BELL: I feel like I’ve talked about that idea too much. It’s just like a vague bratty notion I had in university when I was 21.
DOOLEY: Those late-night dorm-room discussions, huh? [Laughter.]
DOOLEY: Now, if you look at 1960s work in most of today’s art-history books, the same artists that were considered important and shown in the museums 50 years ago are still maintaining themselves.
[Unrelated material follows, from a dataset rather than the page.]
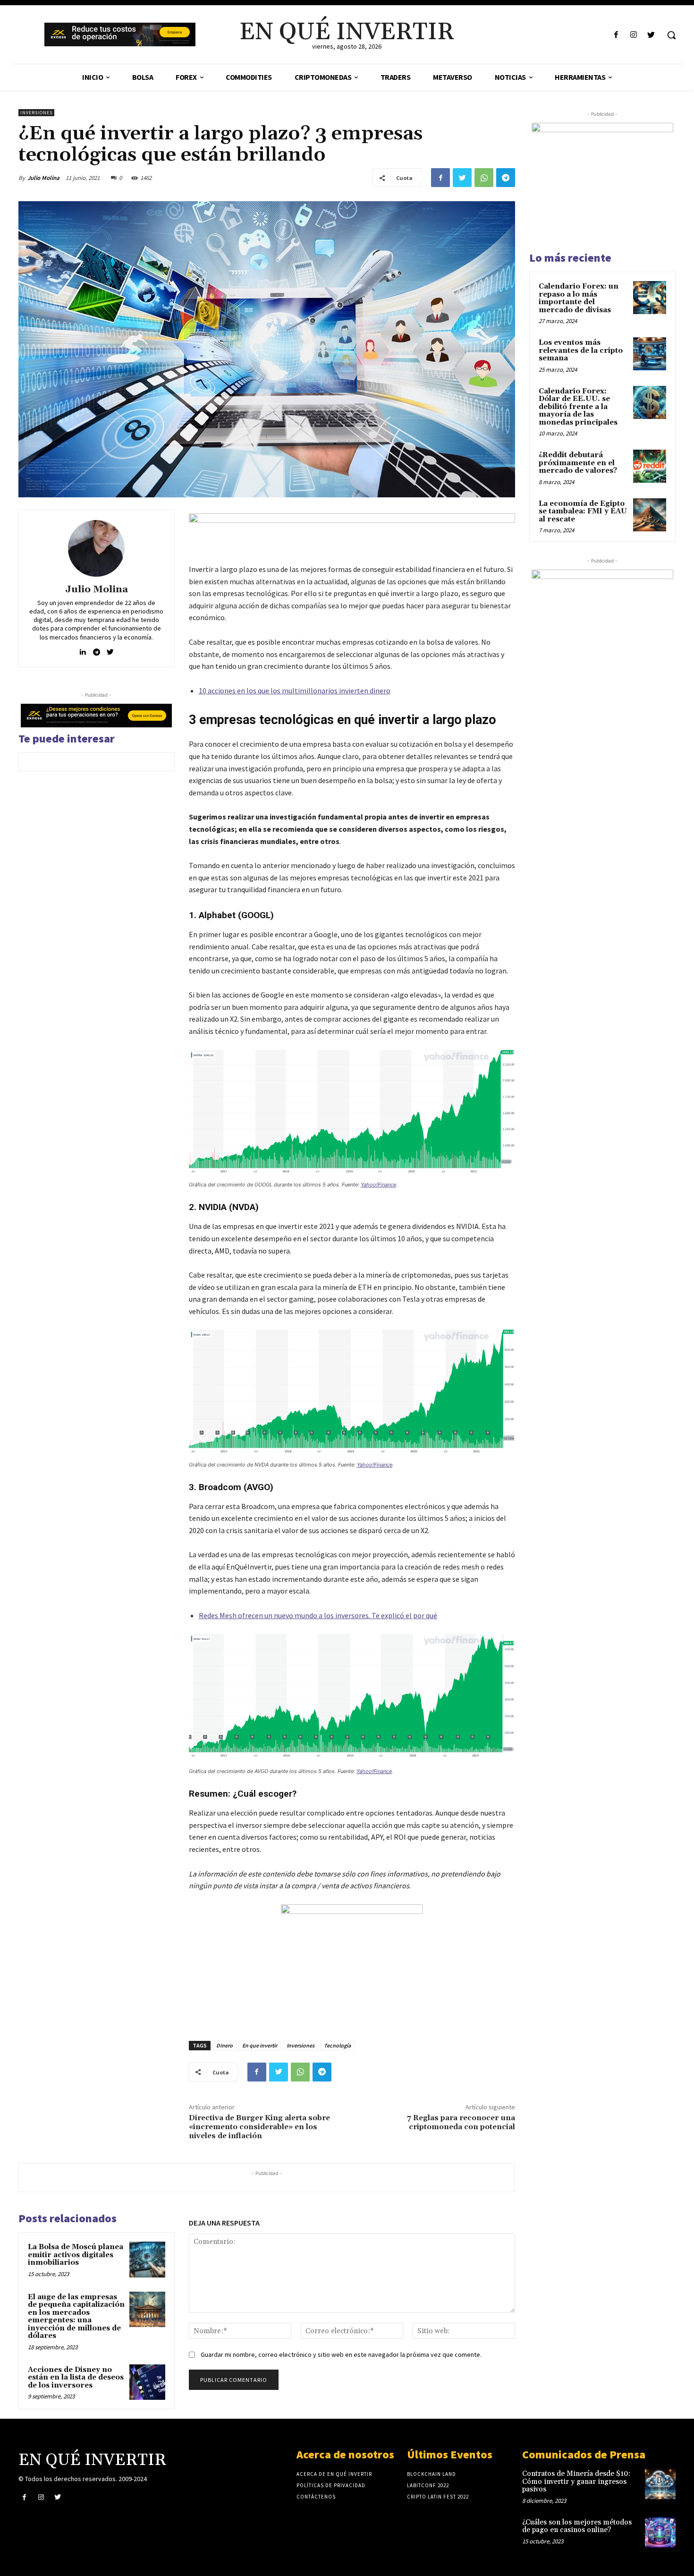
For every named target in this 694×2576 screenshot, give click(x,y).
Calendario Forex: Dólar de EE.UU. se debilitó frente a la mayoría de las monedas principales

BELL: Oh, you’re exactly right, but maybe we’ll have to go in a time machine to look at art-history books in a hundred years and then we’ll see a big picture of Bart Simpson in there [Laughter.] It goes back to what I was saying before: I have no idea what’s going to be remembered from this time right now. Maybe we will only remember retrospectives of New York artists from the ’50s and ’60s that happened in the 2000s. I have no idea. But it will probably be remembered as an overblown time of excess and the overblown art market, the time of Damien Hirst. He is a great example of the time right now I think.
DOOLEY: Well, that’s one of the ways that Andy Warhol made his way into the history books as well.
DOOLEY: You’d mentioned appreciating things that are confused, usually work that had some problems. Could you talk more about that?
BELL: I usually like stuff that is a little problematic, like outsider art, and weird stuff. I don’t know how to explain it, but I kind of get a kick out of stuff that’s just a little bit wrong. So it’s not all crystal clear.
DOOLEY: Yeah. And that’s something you work at in your own art?
BELL: Yeah, I think so. Well, I don’t know if I work at it or that’s just how it works out. There’s just usually something wrong with it.